Racism persists because of real or imagined threats to dominants’ material standing, through competition for jobs, housing, schools, etc.

Myers argues that White Americans have historically fought to insulate and protect themselves from outsiders. The outcome, she points out, was racist oppression. Racism persists because the sense of threat persists. She argues that racism is dialectical, existing at three levels: structural (hierarchical), interactional and ideological.

Structural racism allocates differential opportunities on the basis of race. For a hierarchical structure to persist and affect people, they must buy into and subscribe to its procedures. People act; thus racism operates on the interactional level at which they engage in racist practices, both knowingly and unknowingly. People may not view their racist behavior as problematic even if they recognize it. This lack of anti-racist-consciousness is explained by ideological racism, which is a belief system that legitimizes racist structures and practices. People are born into or migrate to this society in which racism has existed and mutated over centuries.

Over time, differential treatment of people of color becomes normalized, expected, and de rigueur.

Thus, racism, Myers explains, is hegemonic, in that it is so much part of the fabric of people’s past and present lives that it is often invisible or appears to be inevitable. The hegemony of racism makes it difficult to recognize, discuss, and challenge it. Bigotry is learned through the various agents of socialization (e.g., family, peers, the educational system, mass media, etc.). Individuals are products of the socio-cultural systems into which they are born.
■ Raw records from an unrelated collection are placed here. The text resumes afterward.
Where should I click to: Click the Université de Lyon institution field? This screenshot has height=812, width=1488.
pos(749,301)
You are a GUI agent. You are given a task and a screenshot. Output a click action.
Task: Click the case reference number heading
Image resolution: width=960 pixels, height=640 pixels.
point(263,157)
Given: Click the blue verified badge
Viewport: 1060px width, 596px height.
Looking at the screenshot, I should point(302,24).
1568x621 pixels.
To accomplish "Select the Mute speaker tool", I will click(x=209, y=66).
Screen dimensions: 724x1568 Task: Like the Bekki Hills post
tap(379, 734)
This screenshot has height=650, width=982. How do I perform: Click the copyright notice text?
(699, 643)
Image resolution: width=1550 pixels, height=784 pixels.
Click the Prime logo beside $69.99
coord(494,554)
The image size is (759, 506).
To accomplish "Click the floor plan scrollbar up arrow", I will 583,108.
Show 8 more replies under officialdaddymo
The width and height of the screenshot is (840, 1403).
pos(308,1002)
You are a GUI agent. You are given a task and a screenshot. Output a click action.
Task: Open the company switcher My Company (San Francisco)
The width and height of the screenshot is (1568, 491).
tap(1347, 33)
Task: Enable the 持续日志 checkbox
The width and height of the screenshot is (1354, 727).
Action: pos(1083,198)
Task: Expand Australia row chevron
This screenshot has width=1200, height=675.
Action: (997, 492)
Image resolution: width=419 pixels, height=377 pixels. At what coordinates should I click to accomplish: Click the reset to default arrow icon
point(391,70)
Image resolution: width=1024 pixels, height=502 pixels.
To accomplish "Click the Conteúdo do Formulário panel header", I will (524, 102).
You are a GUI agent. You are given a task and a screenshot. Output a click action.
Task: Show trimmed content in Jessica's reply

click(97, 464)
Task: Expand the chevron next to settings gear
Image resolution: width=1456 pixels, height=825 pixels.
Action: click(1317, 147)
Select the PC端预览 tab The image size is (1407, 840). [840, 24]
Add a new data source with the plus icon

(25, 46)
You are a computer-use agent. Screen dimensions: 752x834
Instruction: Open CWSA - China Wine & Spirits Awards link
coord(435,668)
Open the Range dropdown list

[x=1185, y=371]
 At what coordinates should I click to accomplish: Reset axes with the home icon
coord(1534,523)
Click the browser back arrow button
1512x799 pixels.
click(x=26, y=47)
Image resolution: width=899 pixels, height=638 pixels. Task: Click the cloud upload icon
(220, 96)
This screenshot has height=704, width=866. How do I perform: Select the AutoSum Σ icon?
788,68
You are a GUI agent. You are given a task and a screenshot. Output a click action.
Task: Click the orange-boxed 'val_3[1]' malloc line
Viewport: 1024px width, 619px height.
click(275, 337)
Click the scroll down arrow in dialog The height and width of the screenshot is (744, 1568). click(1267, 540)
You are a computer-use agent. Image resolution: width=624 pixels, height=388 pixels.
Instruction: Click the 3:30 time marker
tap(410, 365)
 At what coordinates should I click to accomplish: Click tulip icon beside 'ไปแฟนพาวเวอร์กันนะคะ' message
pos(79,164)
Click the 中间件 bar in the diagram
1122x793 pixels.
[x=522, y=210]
Marx reminds us that Men make their own history, but they do not make it just as they please; they do not make it under circumstances chosen by themselves, but under circumstances directly encountered, given and transmitted from the past.

The French Philosopher, Denis Diderot suggested that Nature did not make people evil; it’s bad education, bad models, bad legislations that corrupted people. Thus, racism is learned in the social context. It is a social construct; it is not innate or biologically predetermined.

But while bad education makes people racist, it is important to mention that people are not powerless to resist or unlearn racist teachings. People do possess and often exercise agency or free will. While individuals may be socialized through the afore-mentioned areas, they are capable of unlearning racism through the usage of logic.

Berger and Luckman and Giddens propounded the theories of the duality of structure and agency to demonstrate the "dialectical tango" between human agency/free will and social structures, arguing that while individuals act on things, their actions take place within the context of social structures and that at the same time individuals are not hopelessly dis-empowered by social structures. They posit a dialectic between individual powerlessness in the face of powerful social forces and human agency; the ability to innovate, create, challenge and resist.

Long before Berger, Luckman and Giddens, Marx had astutely noted the dialectic of structure and agency when he wrote: "While men are changed by circumstances, circumstances are changed precisely by men."

How do people make the systems of social injustice and inequality, such as sexism, racism, and homophobia, happen? People perpetuate systems of social injustice by adopting what Johnson calls paths of least resistance, one of which is silence. To perpetuate a system of oppression and privilege, we do not have to do something consciously to support it.

Our silence is enough to ensure its future. No system of social oppression can continue to exist without most people choosing to remain silent about it. Johnson posits that if most Whites spoke out about racism, it would be the first step toward a revolutionary change. Unfortunately, many individuals simply choose the paths of least resistance and remain silent on racism, and it is easy for ethnic/racial minorities to read their silence as support for the system, Johnson concludes.